# Density Estimation Using Real NVP Tutorial

The basic idea behind Real NVP is to constructs a transformation/flow between latent variables and observed variables such that the transformation satisfies the following two conditions:

1. It is invertible and its Jacobian matrix's determinant is easy to compute.
2. It is flexible such that it can transform random variables of simple distributions into random variables of complex distributions.

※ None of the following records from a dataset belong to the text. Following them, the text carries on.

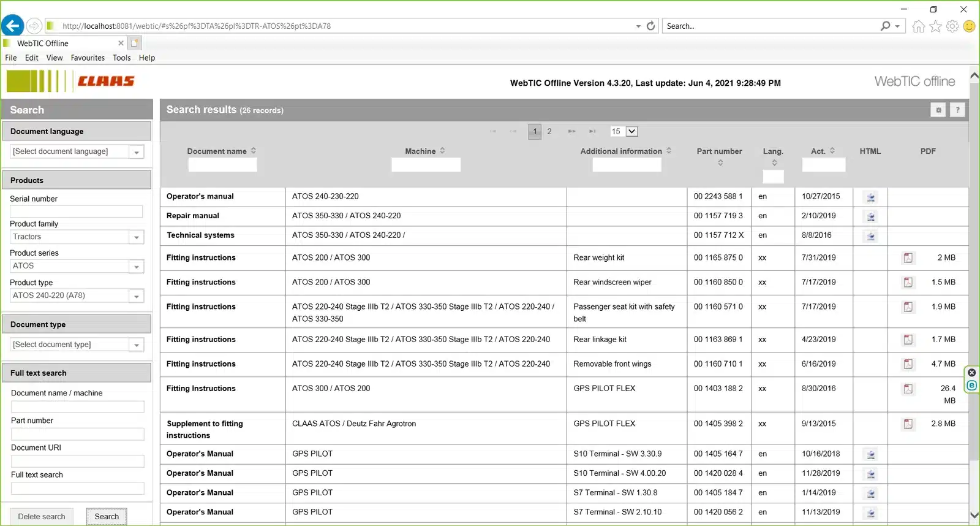Open the Tools menu

pos(121,58)
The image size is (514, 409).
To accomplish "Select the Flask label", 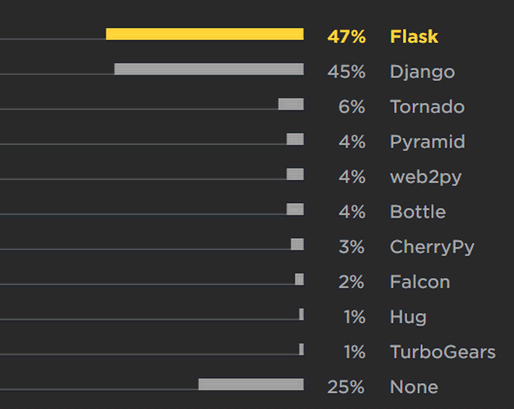I will pyautogui.click(x=414, y=36).
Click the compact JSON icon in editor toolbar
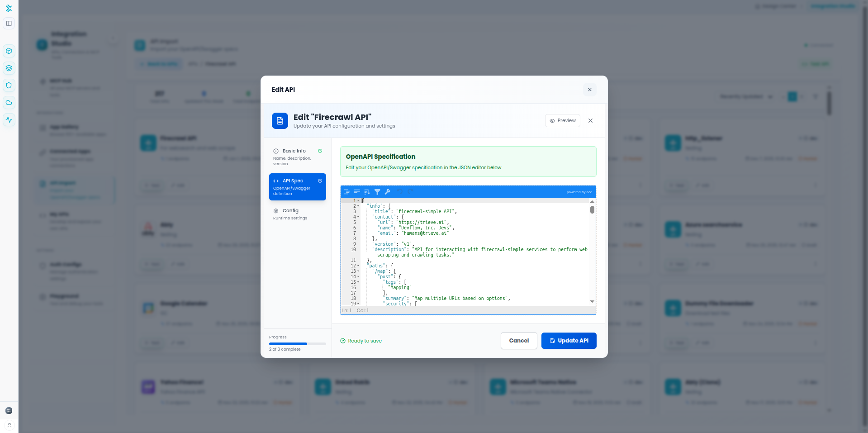The width and height of the screenshot is (868, 433). tap(357, 192)
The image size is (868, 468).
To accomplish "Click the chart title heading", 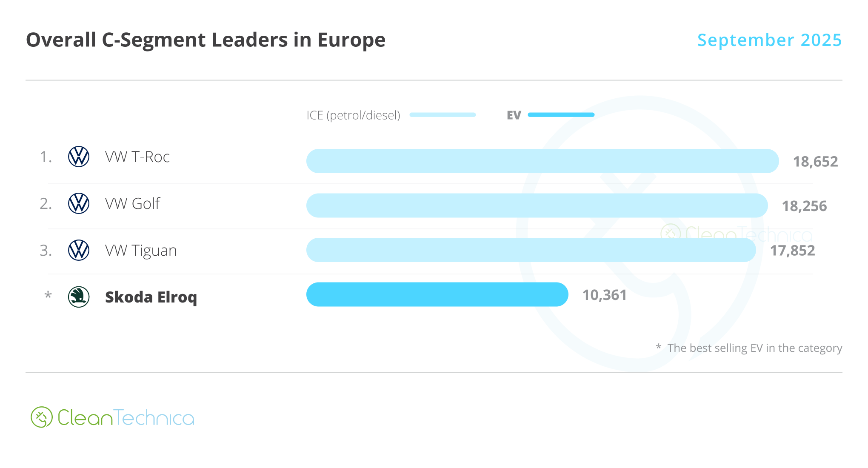I will [x=206, y=40].
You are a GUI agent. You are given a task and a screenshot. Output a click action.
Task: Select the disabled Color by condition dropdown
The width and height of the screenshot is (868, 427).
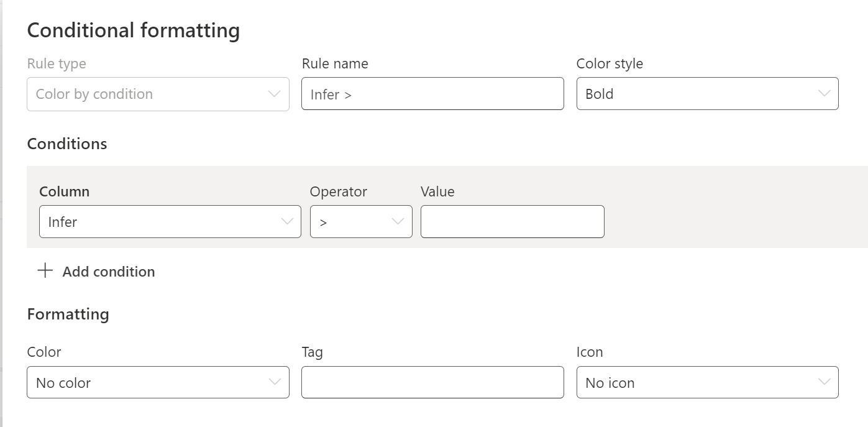pos(158,94)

First, we import the required modules for our functions:

In [None]:
import numpy as np
import pickle
import math
from sys import exit
import matplotlib.pyplot as plt
from sklearn import datasets
import argparse

import torch
import torch.optim as optim
import torch.nn as nn
import torch.nn.init as init
import torch.nn.functional as functional

torch.set_default_dtype(torch.float64) #use double precision numbers

The transformation used in the real NVP method is a composition of multiple affine coupling transformations. In each affine coupling transformation, a subset of the random varaibles is kept the same and an affine transformation, parameterized using the fixed random varaibles, is applied to the remaining subset of the random variables. It is staightforward to show that the affine coupling transformation satifies the above two conditions. 

In [None]:
class Affine_Coupling(nn.Module):
    def __init__(self, mask, hidden_dim):
        super(Affine_Coupling, self).__init__()
        self.input_dim = len(mask)
        self.hidden_dim = hidden_dim

        ## mask to seperate positions that do not change and positions that change.
        ## mask[i] = 1 means the ith position does not change.
        self.mask = nn.Parameter(mask, requires_grad = False)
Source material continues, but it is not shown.